Francis waved one last time before boarding a plane flying the Vatican and Iraqi flags from its cockpit windows.

President Barham Salih accompanied the 84-year-old pontiff down a red carpet to his flight.

During Pope Francis’s trip, the first ever papal visit to Iraq, he toured four cities, including Mosul, the former Islamic State stronghold where vast areas still lie in ruins, telling Iraqis that “peace is more powerful than war.”

Intense security surrounded his trip to Iraq.
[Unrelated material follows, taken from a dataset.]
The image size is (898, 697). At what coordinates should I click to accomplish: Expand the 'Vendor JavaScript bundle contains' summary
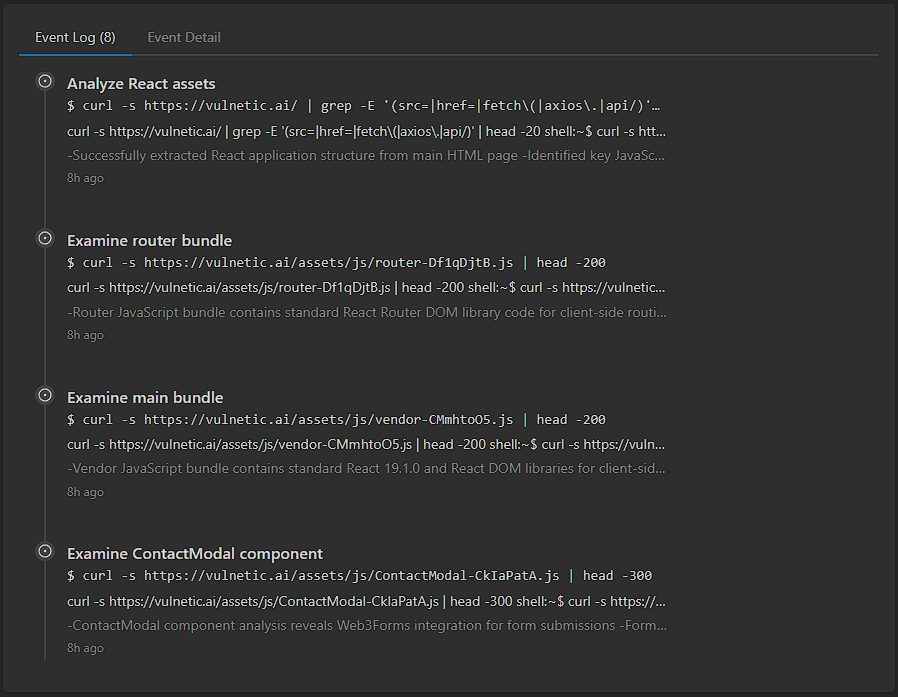pos(367,468)
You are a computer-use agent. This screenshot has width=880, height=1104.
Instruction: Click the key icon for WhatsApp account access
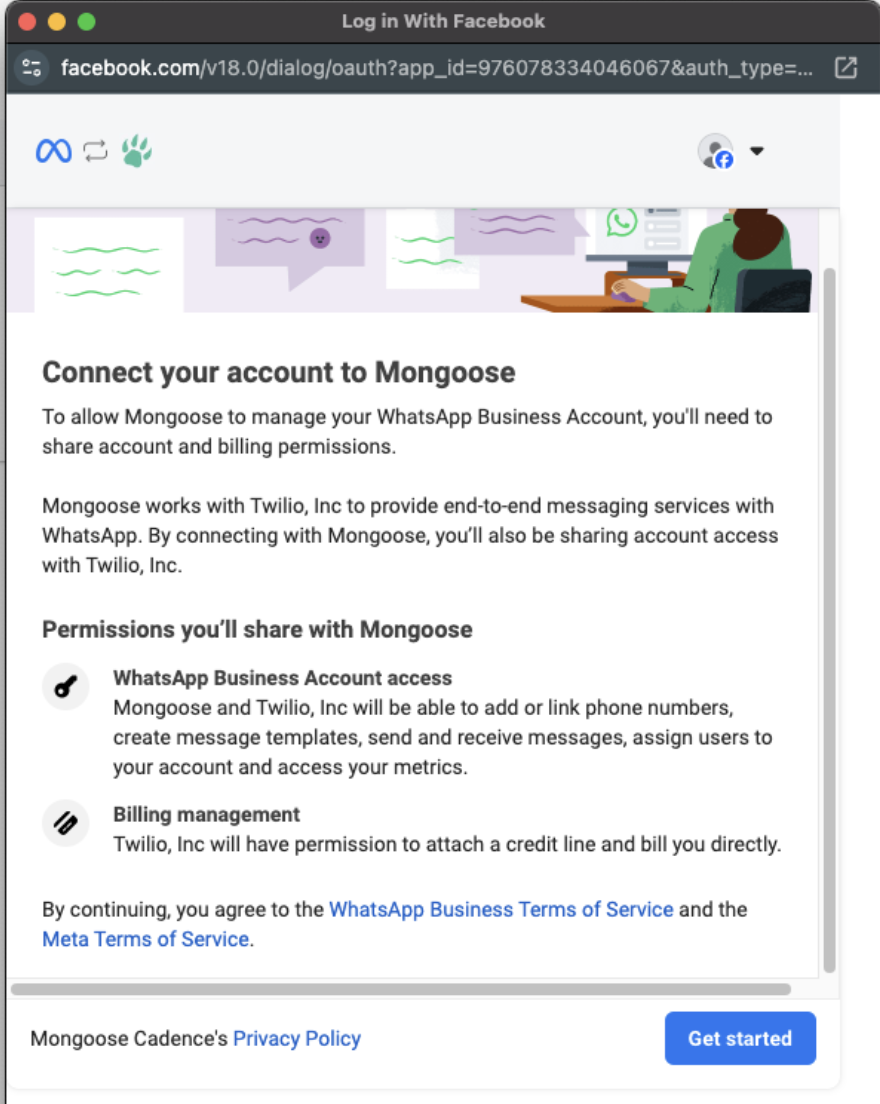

Military pick-up trucks, mounted with machine guns, escorted his motorcade and plainclothes security men mingled in Mosul, the butts of their guns peeking out of black backpacks slung around the front of their bodies.

In the pope’s Mosul mass on Sunday, Muslim and Christian residents in the ruined Iraqi city spoke of their lives under the brutal rule of ISIL.

Much of the old city was destroyed in 2017 during the bloody battle by Iraqi forces and an international military coalition to drive ISIL out.

In an apparent direct reference to ISIL, Francis said hope could never be “silenced by the blood spilled by those who pervert the name of God to pursue paths of destruction”.

The pontiff also made a historical first in meeting Iraq’s Grand Ayatollah Ali al-Sistani, Iraq’s top Shi’ite Muslim cleric in the holy city of Najaf.

On Sunday, Francis also flew by helicopter to Qaraqosh, a Christian town that was overrun by ISIL fighters, and visited a church whose courtyard was used by fighters as a shooting range.

He then celebrated Mass in Erbil, capital of the autonomous Kurdish region, where thousands packed a stadium to attend.

He received the most tumultuous welcomes of his visit in Qaraqosh and Erbil, where most people were not wearing masks or practicing social distancing despite a rising number of COVID-19 cases in the country.

At the end of the Mass, the last official event of his visit, Francis told the crowd: “Iraq will always remain with me, in my heart”.

He closed by saying “salam, salam, salam” (peace, peace, peace) in Arabic.

Iraqis welcomed the pope and said it was a chance for the world to see their perpetually crisis-hit nation in a new light.

Iraq suffers from chronic mismanagement and corruption, and a steady level of violence often linked to the region’s U.S.-Iran rivalry 18 years after the United States invaded.